Kinetic rates of nucleotide incorporation and stepping statistics of HIV-1 reverse transcriptase (HIV-RT) during DNA polymerization.

摘要

Human Immunodeficiency Virus (HIV) is a pandemic that is growing rapidly throughout the world. HIV is transmitted from person to person via direct sexual contact, either homosexual or heterosexual, by blood or blood products, and from mother to child. Today, there are more then 40 million people living with HIV throughout the world with this disease, and each year more and more people become infected. HIV Reverse Transcriptase (HIV-RT) is the polymerase responsible for replicating the HIV genome, and is the subject of this dissertation.
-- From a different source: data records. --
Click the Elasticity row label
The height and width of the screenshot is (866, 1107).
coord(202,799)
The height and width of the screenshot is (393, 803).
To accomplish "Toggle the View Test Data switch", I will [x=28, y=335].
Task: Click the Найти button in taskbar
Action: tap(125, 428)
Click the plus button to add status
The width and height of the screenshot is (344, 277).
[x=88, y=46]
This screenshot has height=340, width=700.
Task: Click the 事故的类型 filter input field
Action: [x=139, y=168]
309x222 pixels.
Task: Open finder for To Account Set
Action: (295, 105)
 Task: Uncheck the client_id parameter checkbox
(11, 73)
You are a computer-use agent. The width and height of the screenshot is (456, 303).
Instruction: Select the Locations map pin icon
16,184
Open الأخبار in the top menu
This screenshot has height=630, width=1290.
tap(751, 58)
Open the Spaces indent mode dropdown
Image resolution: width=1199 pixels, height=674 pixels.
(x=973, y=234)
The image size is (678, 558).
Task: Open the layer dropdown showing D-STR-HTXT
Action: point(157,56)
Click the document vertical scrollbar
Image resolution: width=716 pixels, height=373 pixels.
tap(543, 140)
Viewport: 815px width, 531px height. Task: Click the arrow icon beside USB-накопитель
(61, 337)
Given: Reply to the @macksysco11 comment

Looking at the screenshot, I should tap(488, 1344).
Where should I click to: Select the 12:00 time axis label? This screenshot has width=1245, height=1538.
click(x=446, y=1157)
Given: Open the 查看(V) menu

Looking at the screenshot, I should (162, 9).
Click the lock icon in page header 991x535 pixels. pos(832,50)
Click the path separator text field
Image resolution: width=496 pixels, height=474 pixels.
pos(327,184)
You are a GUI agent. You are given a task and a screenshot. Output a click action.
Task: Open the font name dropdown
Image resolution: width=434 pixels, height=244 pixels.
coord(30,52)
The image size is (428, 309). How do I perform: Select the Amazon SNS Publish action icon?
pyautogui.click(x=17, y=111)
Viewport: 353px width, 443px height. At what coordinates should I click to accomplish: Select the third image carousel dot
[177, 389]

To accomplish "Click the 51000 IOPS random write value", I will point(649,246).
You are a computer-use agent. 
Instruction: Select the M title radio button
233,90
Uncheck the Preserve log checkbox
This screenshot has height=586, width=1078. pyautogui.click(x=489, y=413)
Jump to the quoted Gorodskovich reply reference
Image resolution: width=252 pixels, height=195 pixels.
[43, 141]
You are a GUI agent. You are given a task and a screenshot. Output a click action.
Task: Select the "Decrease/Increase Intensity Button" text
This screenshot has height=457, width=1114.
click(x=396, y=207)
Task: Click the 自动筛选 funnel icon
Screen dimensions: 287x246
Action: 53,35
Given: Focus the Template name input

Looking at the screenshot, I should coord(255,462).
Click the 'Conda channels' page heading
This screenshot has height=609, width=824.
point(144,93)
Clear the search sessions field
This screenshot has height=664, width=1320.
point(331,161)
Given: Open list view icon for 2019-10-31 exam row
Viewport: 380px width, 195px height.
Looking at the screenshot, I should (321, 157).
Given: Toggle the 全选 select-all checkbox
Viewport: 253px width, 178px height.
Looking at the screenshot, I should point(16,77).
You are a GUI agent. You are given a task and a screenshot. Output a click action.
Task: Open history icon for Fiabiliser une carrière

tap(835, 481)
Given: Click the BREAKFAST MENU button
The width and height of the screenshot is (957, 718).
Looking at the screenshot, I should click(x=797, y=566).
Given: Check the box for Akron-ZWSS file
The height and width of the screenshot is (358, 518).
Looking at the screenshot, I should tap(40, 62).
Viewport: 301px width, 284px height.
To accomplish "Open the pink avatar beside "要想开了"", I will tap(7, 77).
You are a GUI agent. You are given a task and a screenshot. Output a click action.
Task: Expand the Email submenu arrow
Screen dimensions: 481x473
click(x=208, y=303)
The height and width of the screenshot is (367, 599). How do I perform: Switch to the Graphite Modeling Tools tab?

Dynamic single molecule fluorescence microscopy has been utilized to study the kinetic behavior of adsorbed HIV-RT. HIV-RT is the enzyme that converts viral RNA into ds-DNA for the HIV virus. This multifunctional enzyme performs three catalytic activities essential to viral replication: RNA-template directed DNA polymerization, Ribonuclease H (RNase H) activity, and DNA-template directed DNA polymerization. Single-base nucleotide incorporation rates have been determined by stalling and restarting various polymerases, but intrinsic processive rates have been difficult to obtain, particularly for polymerases with low processivity such as HIV-RT. The intrinsic processive DNA-dependent polymerization of HIV-RT is approximately Possionian (i.e. each nucleotide is added sequentially) with a rate of about one hundred bases per second at 21°C for the dGTP nucleotide. Variation of DNA template length allows independent verification of this rate constant, and overall polymerization times have been found to scale linearly. From the same set of experiments, based on the stepping statistics of polymerization, we also estimate the rates for HIV-RT early termination and final release of completely replicated primer-template DNA. Other nucleotide incorporations (dCTP, dATP, dTTP) have been studied and rates of replication have recently been determined.